**Your goal**:
Search term "screenshot": copy each line of the records that contains it.

──────── Data supplied

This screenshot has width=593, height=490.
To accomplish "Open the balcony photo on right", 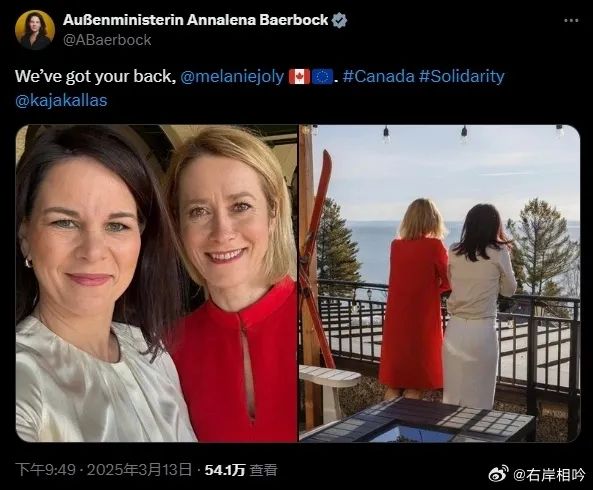I will 439,283.
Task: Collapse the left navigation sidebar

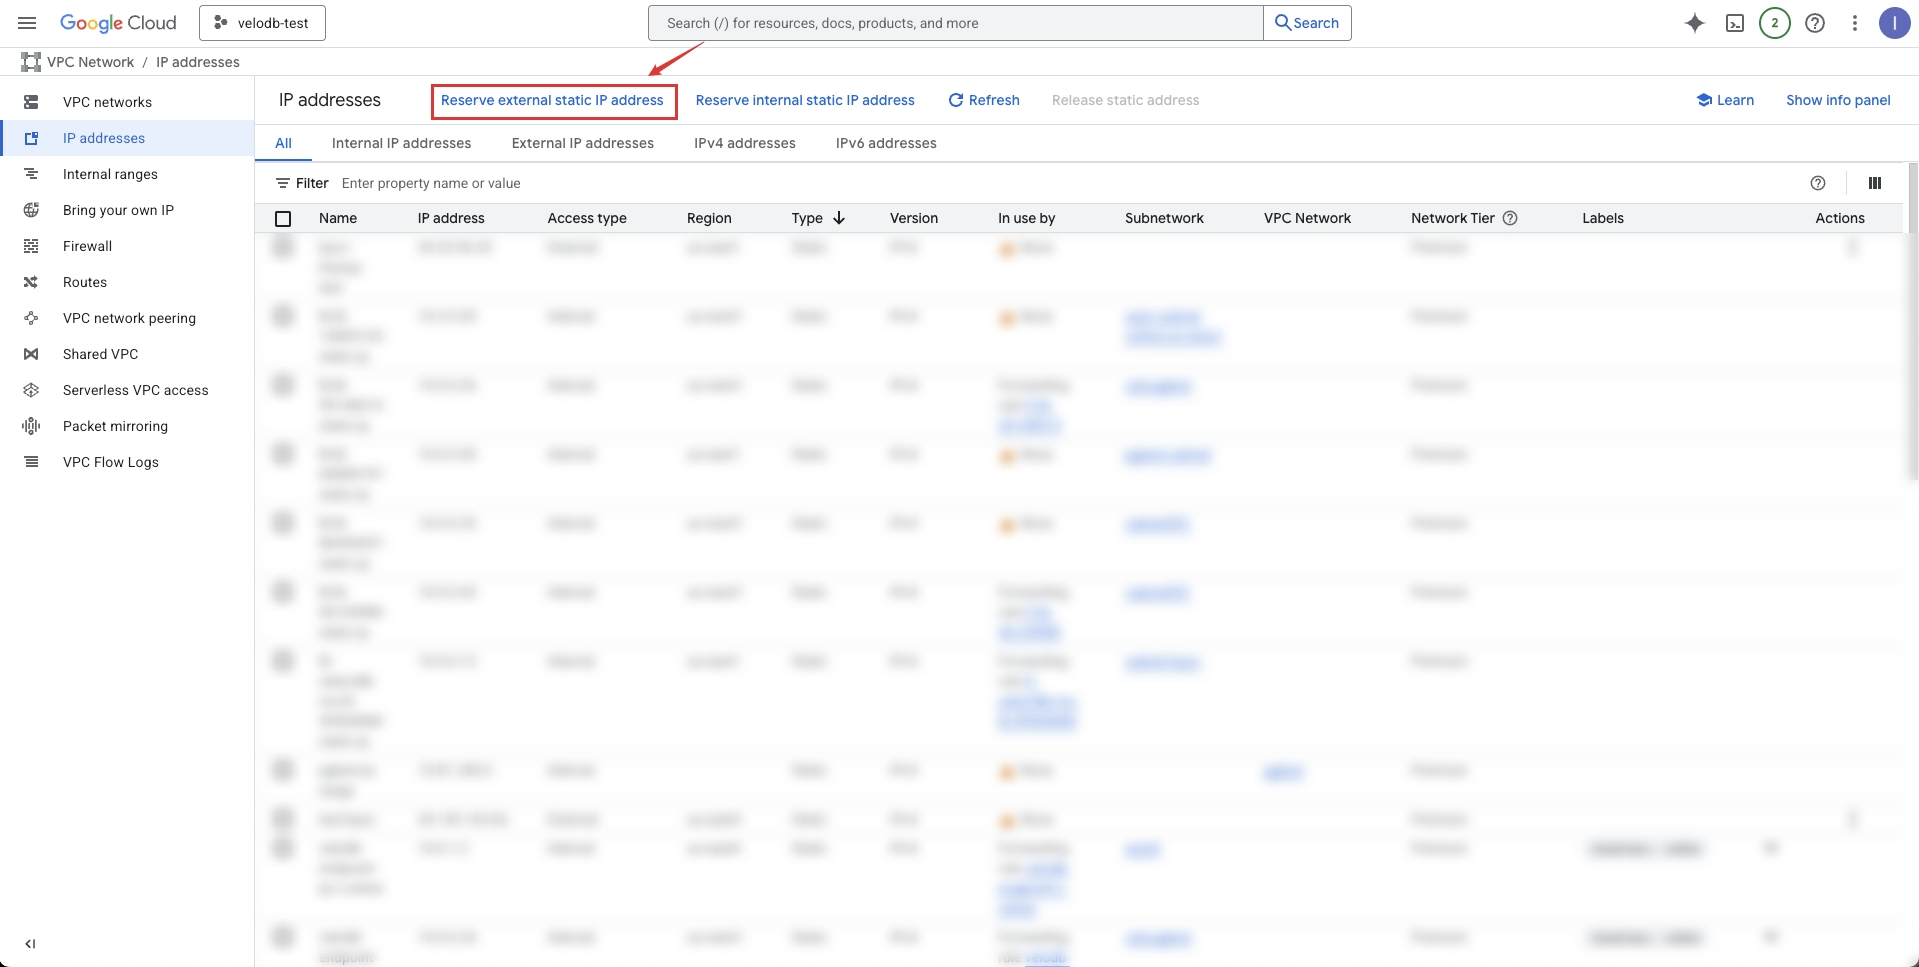Action: (30, 943)
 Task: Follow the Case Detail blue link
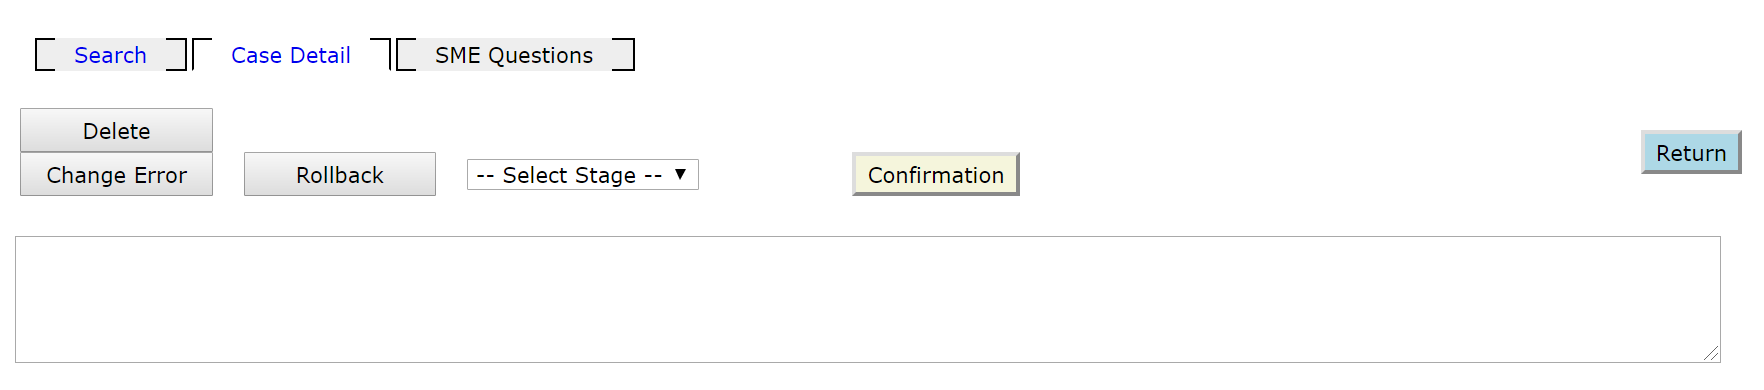tap(291, 55)
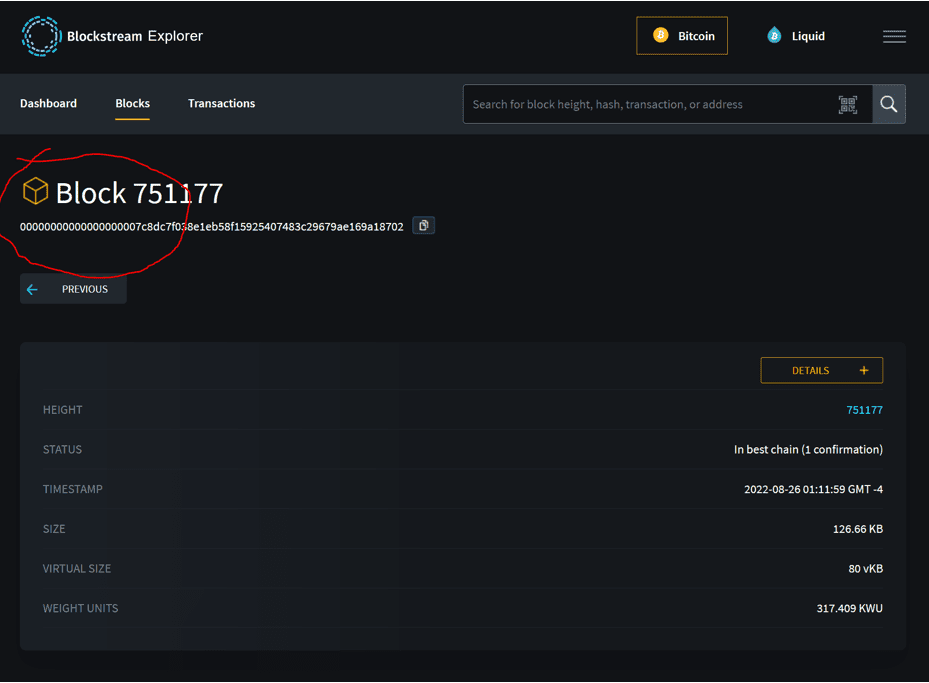Click the yellow block cube icon
The image size is (929, 683).
pyautogui.click(x=35, y=191)
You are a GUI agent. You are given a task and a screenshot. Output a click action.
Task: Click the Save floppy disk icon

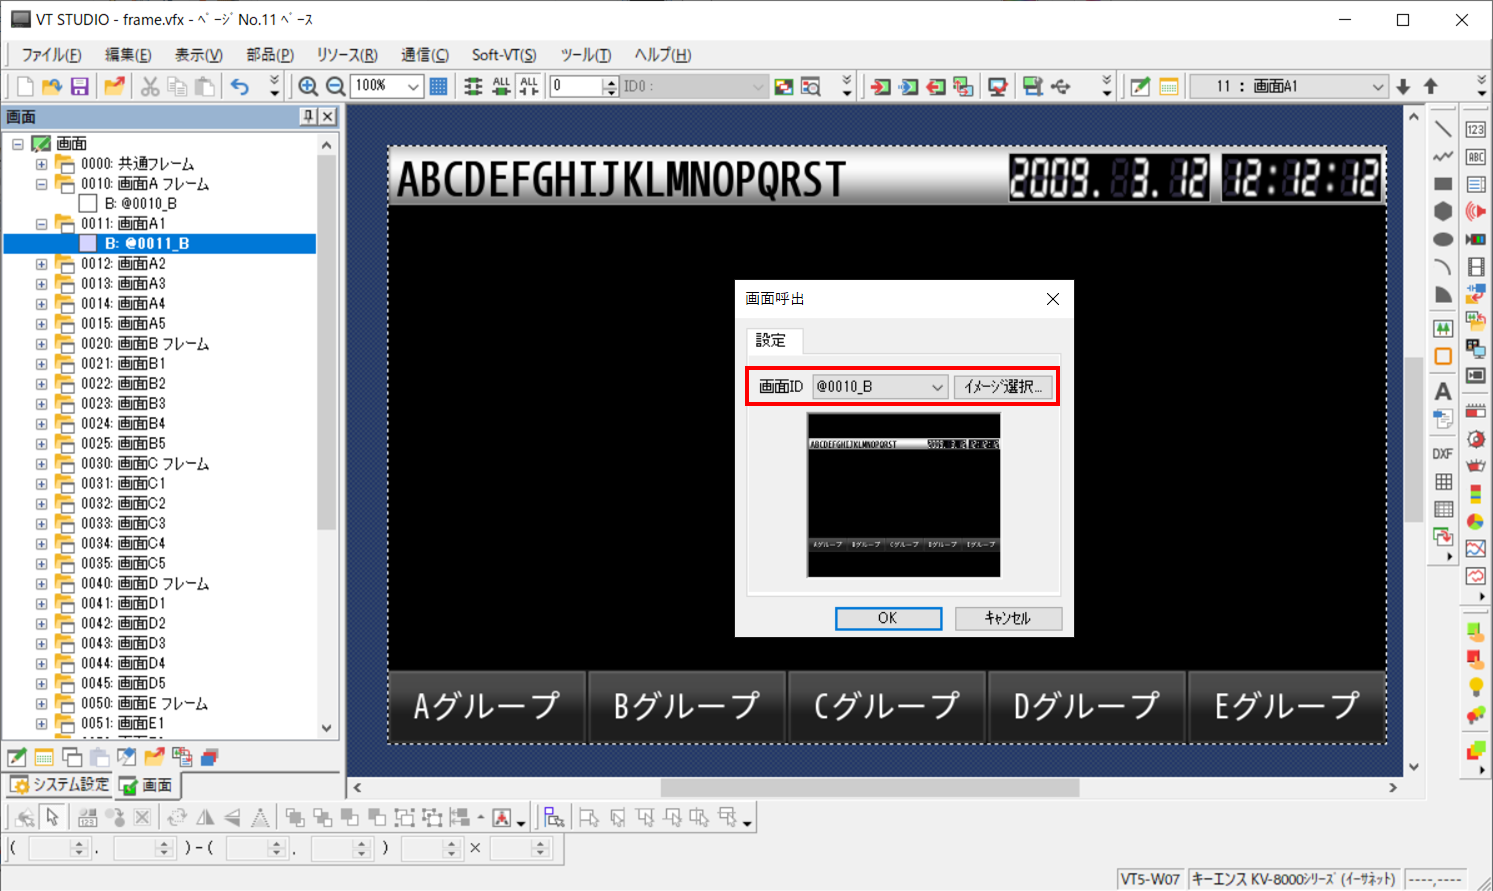point(79,87)
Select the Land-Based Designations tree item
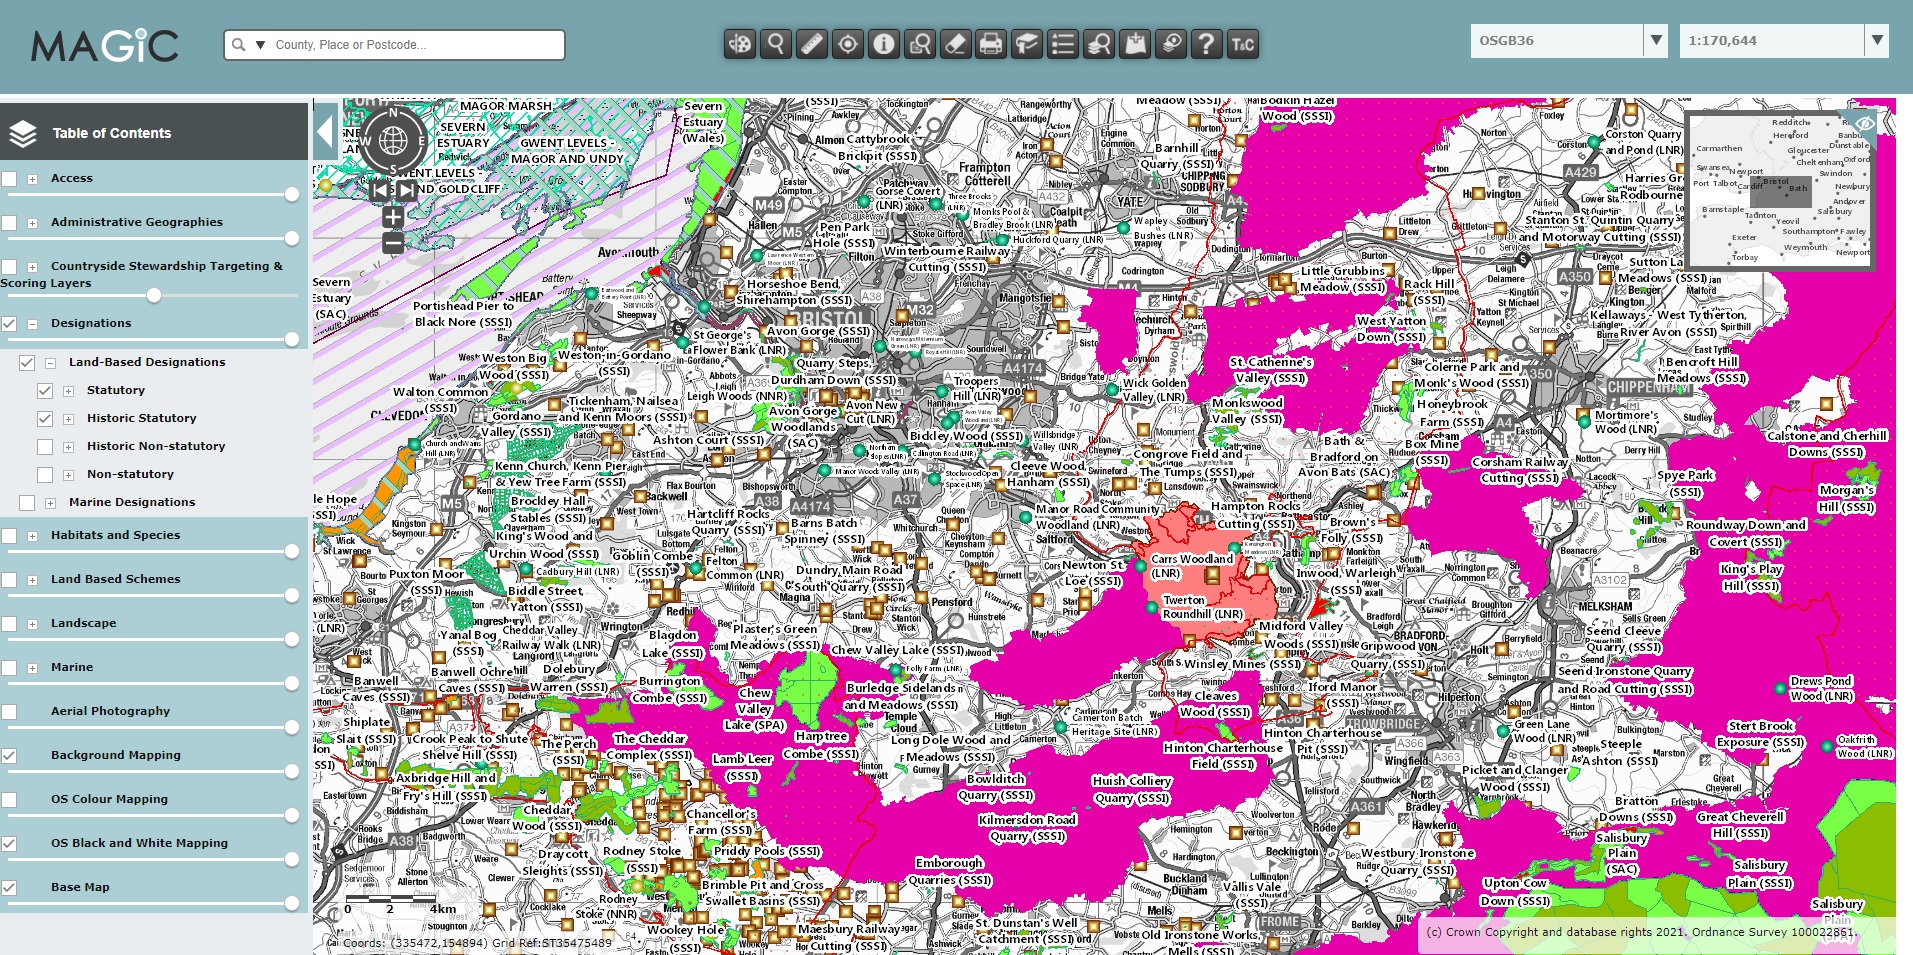Image resolution: width=1913 pixels, height=955 pixels. point(147,362)
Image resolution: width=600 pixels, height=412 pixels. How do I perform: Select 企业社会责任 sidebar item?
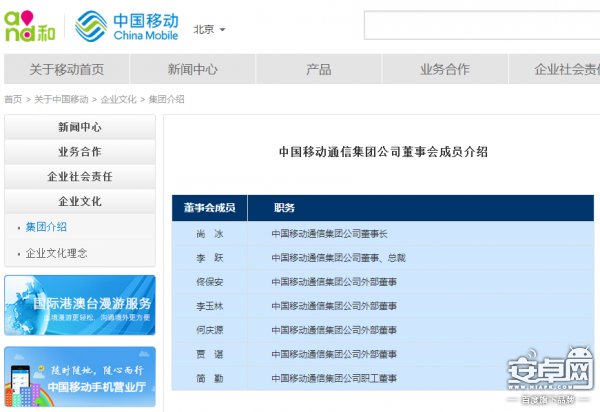click(80, 177)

────────────────

**Output of the task**:
This screenshot has width=593, height=490.
You are a GUI agent. You are given a task and a screenshot. Output a click action.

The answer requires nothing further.